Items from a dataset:
• • • •

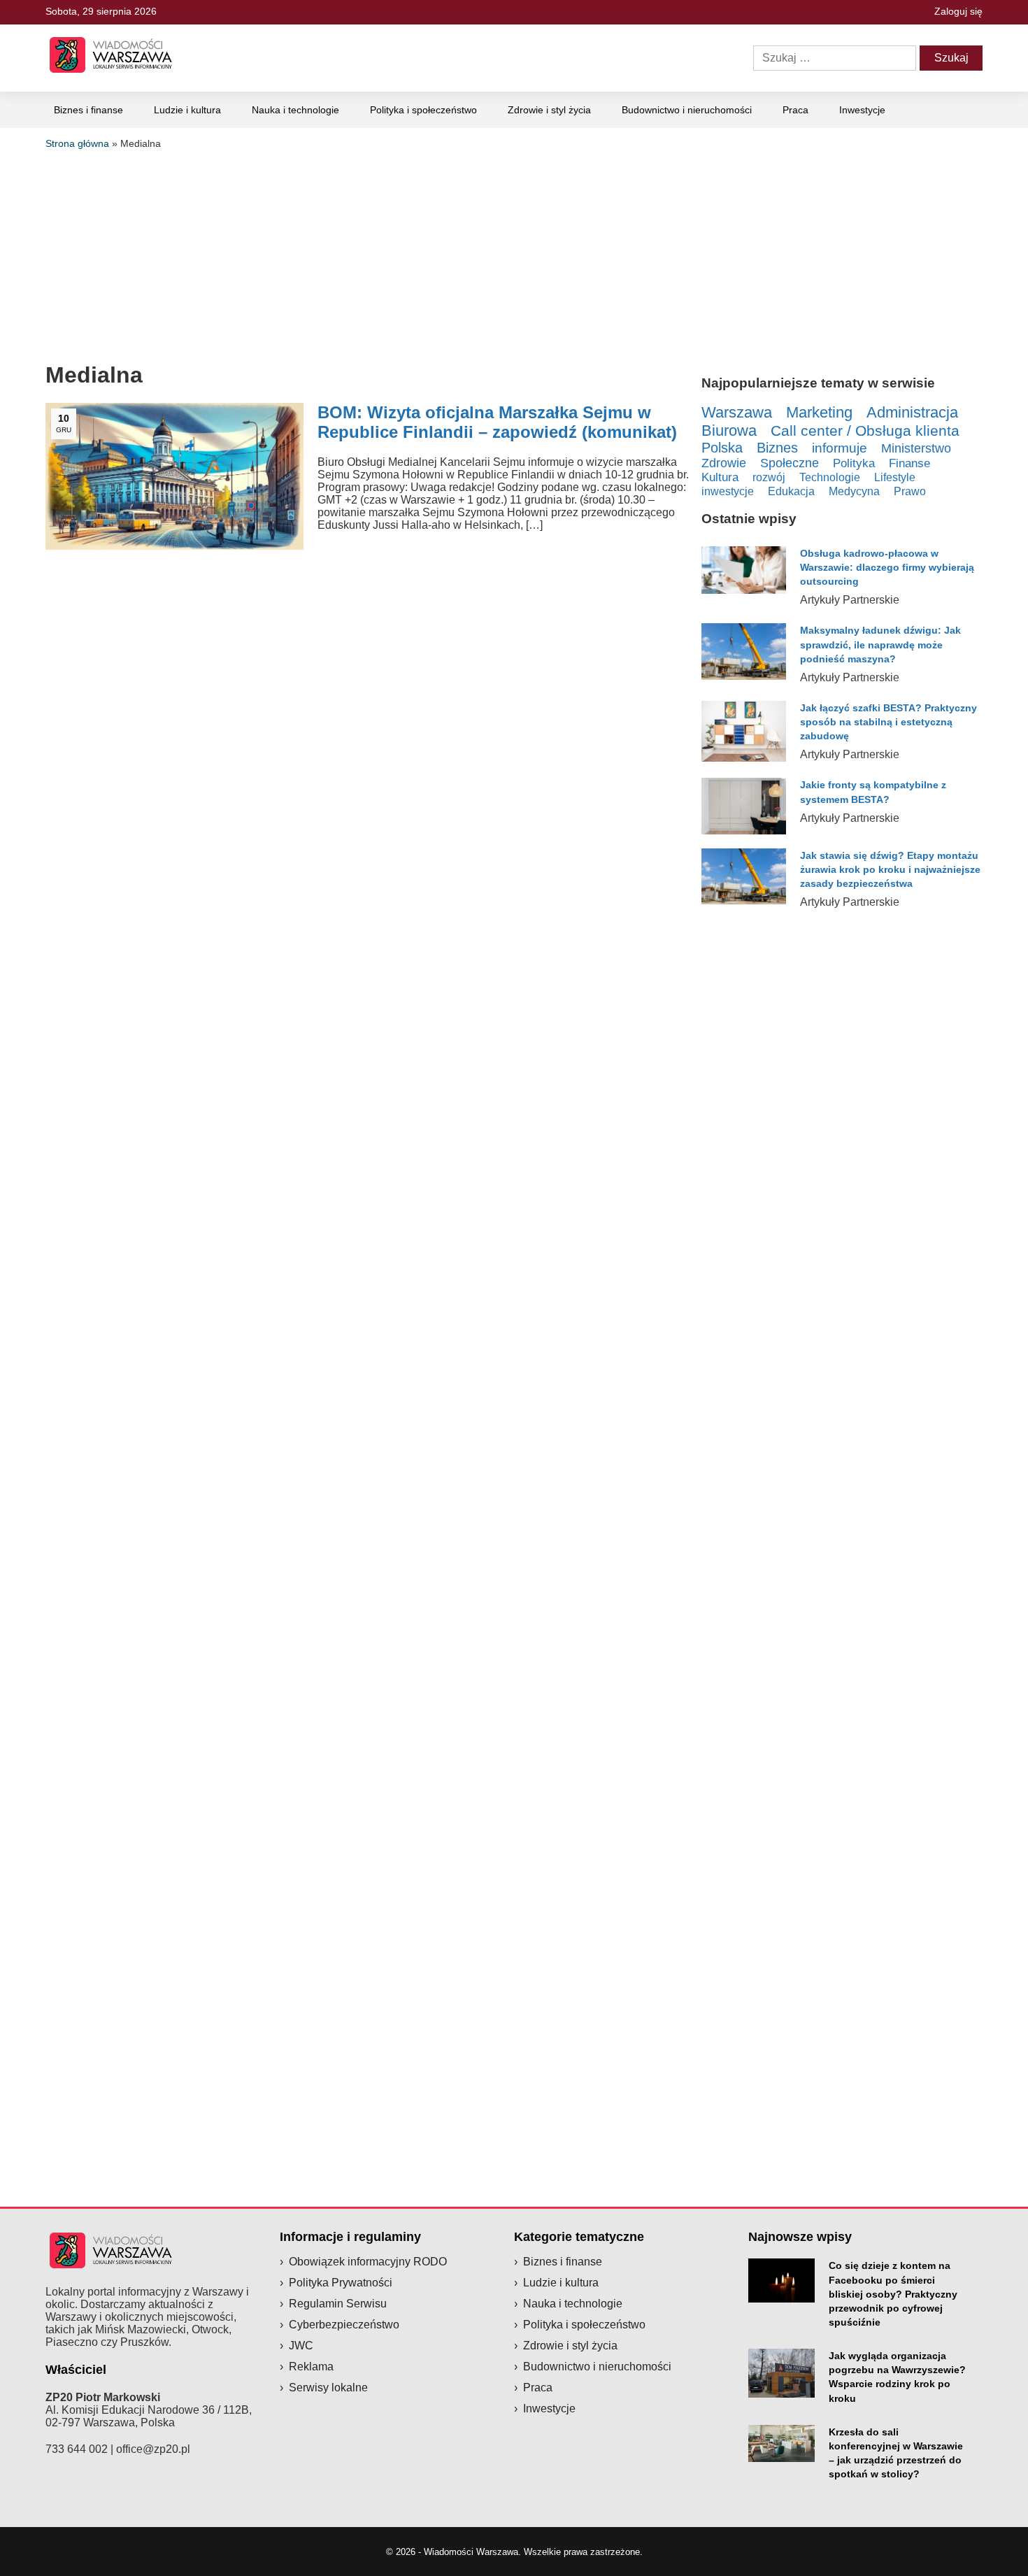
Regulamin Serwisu (338, 2304)
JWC (301, 2345)
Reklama (311, 2366)
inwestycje (727, 491)
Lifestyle (894, 477)
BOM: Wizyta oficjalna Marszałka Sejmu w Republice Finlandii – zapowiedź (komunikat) (497, 422)
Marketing (819, 412)
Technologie (829, 477)
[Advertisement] (514, 254)
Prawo (910, 491)
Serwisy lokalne (328, 2387)
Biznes (777, 447)
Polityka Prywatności (340, 2283)
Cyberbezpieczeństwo (344, 2325)
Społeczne (789, 463)
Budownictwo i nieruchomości (687, 109)
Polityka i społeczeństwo (423, 109)
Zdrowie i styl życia (549, 109)
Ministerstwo (916, 448)
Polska (722, 447)
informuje (839, 448)
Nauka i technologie (295, 109)
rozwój (768, 477)
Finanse (909, 463)
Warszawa (736, 412)
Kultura (719, 477)
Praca (795, 109)
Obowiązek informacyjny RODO (368, 2262)
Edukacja (791, 491)
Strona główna (77, 143)
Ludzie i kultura (187, 109)
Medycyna (854, 491)
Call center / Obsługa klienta (865, 430)
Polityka (854, 463)
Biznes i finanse (88, 109)
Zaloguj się (958, 11)
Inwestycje (862, 109)
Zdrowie (723, 463)
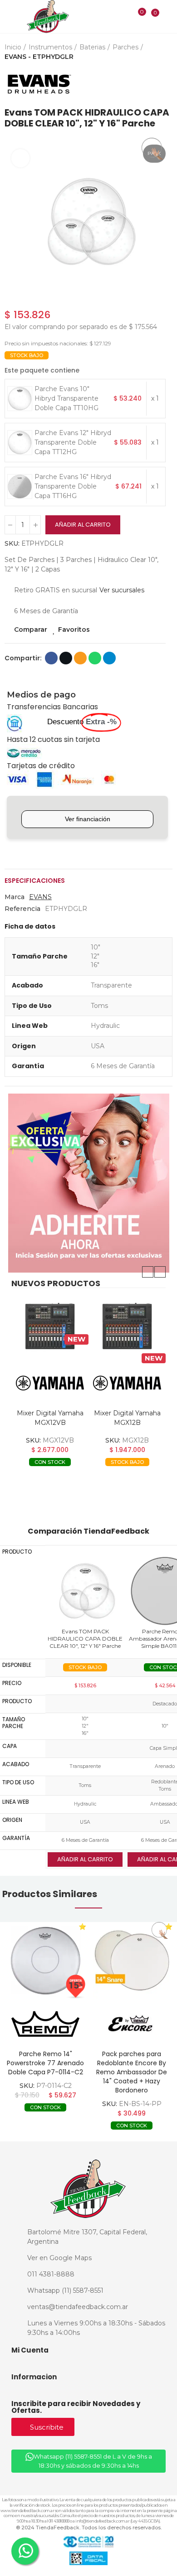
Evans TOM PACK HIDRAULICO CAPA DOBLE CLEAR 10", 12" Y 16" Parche (85, 1638)
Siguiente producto (165, 84)
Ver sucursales (121, 590)
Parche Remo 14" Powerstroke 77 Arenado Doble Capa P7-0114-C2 (45, 2063)
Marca (15, 897)
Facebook (51, 658)
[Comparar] (136, 17)
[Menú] (10, 17)
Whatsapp (94, 658)
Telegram (109, 658)
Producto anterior (143, 84)
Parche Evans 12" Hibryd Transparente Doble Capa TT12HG (72, 442)
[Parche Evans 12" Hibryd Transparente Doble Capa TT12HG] (20, 443)
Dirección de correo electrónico (80, 658)
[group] (45, 1960)
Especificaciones (35, 880)
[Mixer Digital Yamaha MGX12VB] (49, 1326)
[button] (147, 1272)
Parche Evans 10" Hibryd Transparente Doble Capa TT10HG (66, 398)
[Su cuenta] (168, 16)
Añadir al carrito (83, 524)
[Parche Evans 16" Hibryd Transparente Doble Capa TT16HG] (20, 487)
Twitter (65, 658)
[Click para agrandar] (20, 158)
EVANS (40, 897)
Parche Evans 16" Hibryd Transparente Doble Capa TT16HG (72, 486)
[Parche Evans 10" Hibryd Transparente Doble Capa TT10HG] (20, 399)
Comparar (30, 629)
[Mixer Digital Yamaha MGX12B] (127, 1326)
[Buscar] (123, 16)
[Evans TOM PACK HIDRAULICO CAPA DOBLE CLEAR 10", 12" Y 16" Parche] (85, 1591)
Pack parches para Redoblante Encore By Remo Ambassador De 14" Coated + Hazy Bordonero (131, 2072)
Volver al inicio (154, 84)
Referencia (22, 909)
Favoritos (74, 629)
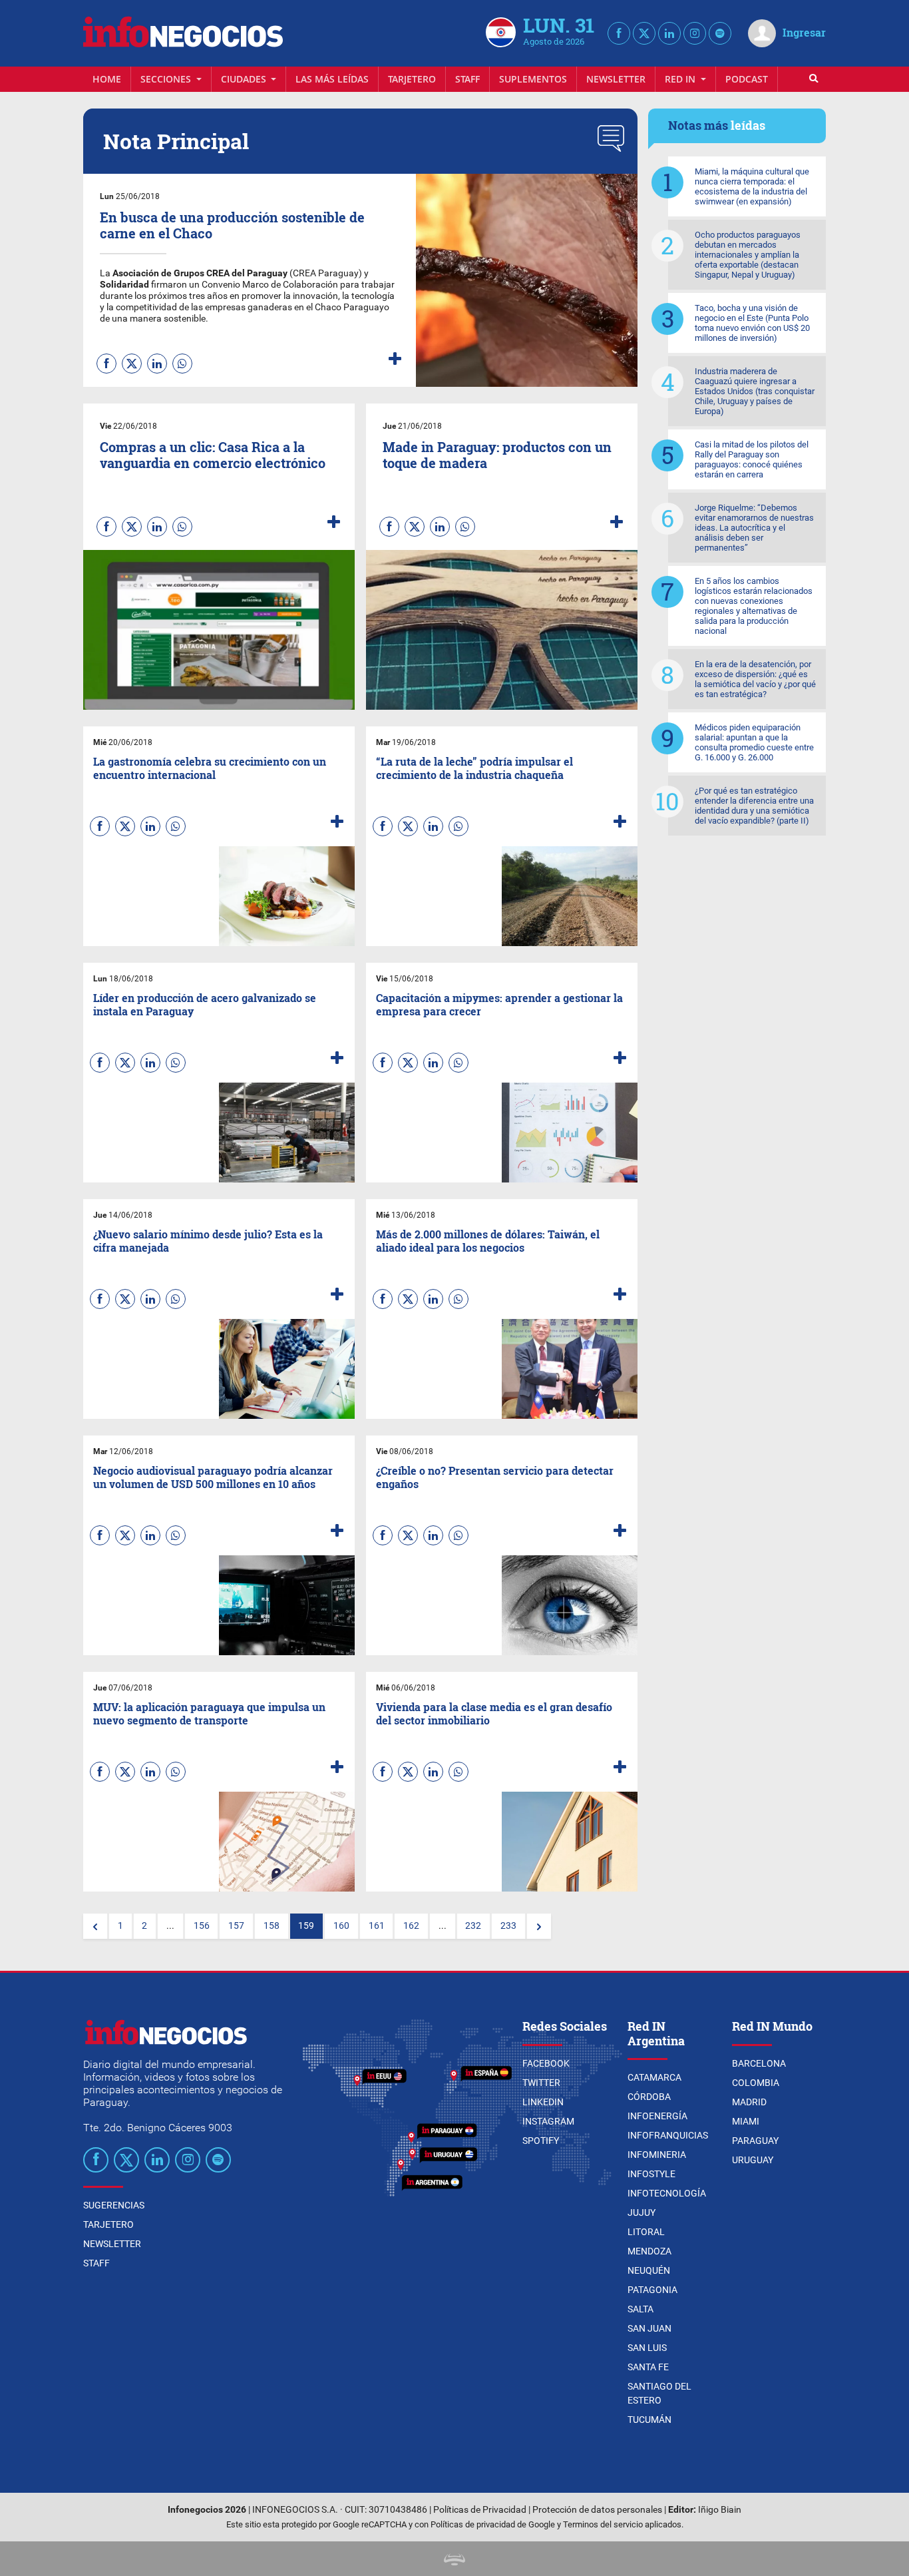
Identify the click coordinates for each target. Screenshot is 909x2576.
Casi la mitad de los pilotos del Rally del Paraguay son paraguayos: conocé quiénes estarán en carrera (752, 459)
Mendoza (649, 2251)
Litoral (646, 2231)
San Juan (649, 2328)
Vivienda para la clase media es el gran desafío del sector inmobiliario (494, 1713)
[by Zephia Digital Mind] (454, 2558)
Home (106, 79)
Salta (640, 2309)
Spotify (540, 2140)
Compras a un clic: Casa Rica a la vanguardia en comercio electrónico (212, 454)
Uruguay (752, 2160)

• • • •

#### [About this exercise]
Exclude images. Return the data above verbatim.

#### [Result for this task]
Regulamin Serwisu (338, 2304)
JWC (301, 2345)
Reklama (311, 2366)
inwestycje (727, 491)
Lifestyle (894, 477)
BOM: Wizyta oficjalna Marszałka Sejmu w Republice Finlandii – zapowiedź (komunikat) (497, 422)
Marketing (819, 412)
Technologie (829, 477)
[Advertisement] (514, 254)
Prawo (910, 491)
Serwisy lokalne (328, 2387)
Biznes (777, 447)
Polityka Prywatności (340, 2283)
Cyberbezpieczeństwo (344, 2325)
Społeczne (789, 463)
Budownictwo i nieruchomości (687, 109)
Polityka i społeczeństwo (423, 109)
Zdrowie i styl życia (549, 109)
Ministerstwo (916, 448)
Polska (722, 447)
informuje (839, 448)
Nauka i technologie (295, 109)
rozwój (768, 477)
Finanse (909, 463)
Warszawa (736, 412)
Kultura (719, 477)
Praca (795, 109)
Obowiązek informacyjny RODO (368, 2262)
Edukacja (791, 491)
Strona główna (77, 143)
Ludzie i kultura (187, 109)
Medycyna (854, 491)
Call center / Obsługa klienta (865, 430)
Polityka (854, 463)
Biznes i finanse (88, 109)
Zaloguj się (958, 11)
Inwestycje (862, 109)
Zdrowie (723, 463)
Evans TOM PACK HIDRAULICO CAPA DOBLE CLEAR 10", 12" Y 16" Parche (85, 1638)
Siguiente producto (165, 84)
Ver sucursales (121, 590)
Parche Remo 14" Powerstroke 77 Arenado Doble Capa P7-0114-C2 (45, 2063)
Marca (15, 897)
Facebook (51, 658)
[Comparar] (136, 17)
[Menú] (10, 17)
Whatsapp (94, 658)
Telegram (109, 658)
Producto anterior (143, 84)
Parche Evans 12" Hibryd Transparente Doble Capa TT12HG (72, 442)
[Parche Evans 12" Hibryd Transparente Doble Capa TT12HG] (20, 443)
Dirección de correo electrónico (80, 658)
[group] (45, 1960)
Especificaciones (35, 880)
[Mixer Digital Yamaha MGX12VB] (49, 1326)
[button] (147, 1272)
Parche Evans 10" Hibryd Transparente Doble Capa TT10HG (66, 398)
[Su cuenta] (168, 16)
Añadir al carrito (83, 524)
[Parche Evans 16" Hibryd Transparente Doble Capa TT16HG] (20, 487)
Twitter (65, 658)
[Click para agrandar] (20, 158)
EVANS (40, 897)
Parche Evans 16" Hibryd Transparente Doble Capa TT16HG (72, 486)
[Parche Evans 10" Hibryd Transparente Doble Capa TT10HG] (20, 399)
Comparar (30, 629)
[Mixer Digital Yamaha MGX12B] (127, 1326)
[Buscar] (123, 16)
[Evans TOM PACK HIDRAULICO CAPA DOBLE CLEAR 10", 12" Y 16" Parche] (85, 1591)
Pack parches para Redoblante Encore By Remo Ambassador De 14" Coated + Hazy Bordonero (131, 2072)
Volver al inicio (154, 84)
Referencia (22, 909)
Favoritos (74, 629)
Identify the click coordinates for each target. Screenshot is 909x2576.
Casi la mitad de los pilotos del Rally del Paraguay son paraguayos: conocé quiénes estarán en carrera (752, 459)
Mendoza (649, 2251)
Litoral (646, 2231)
San Juan (649, 2328)
Vivienda para la clase media es el gran desafío del sector inmobiliario (494, 1713)
[by Zephia Digital Mind] (454, 2558)
Home (106, 79)
Salta (640, 2309)
Spotify (540, 2140)
Compras a un clic: Casa Rica a la vanguardia en comercio electrónico (212, 454)
Uruguay (752, 2160)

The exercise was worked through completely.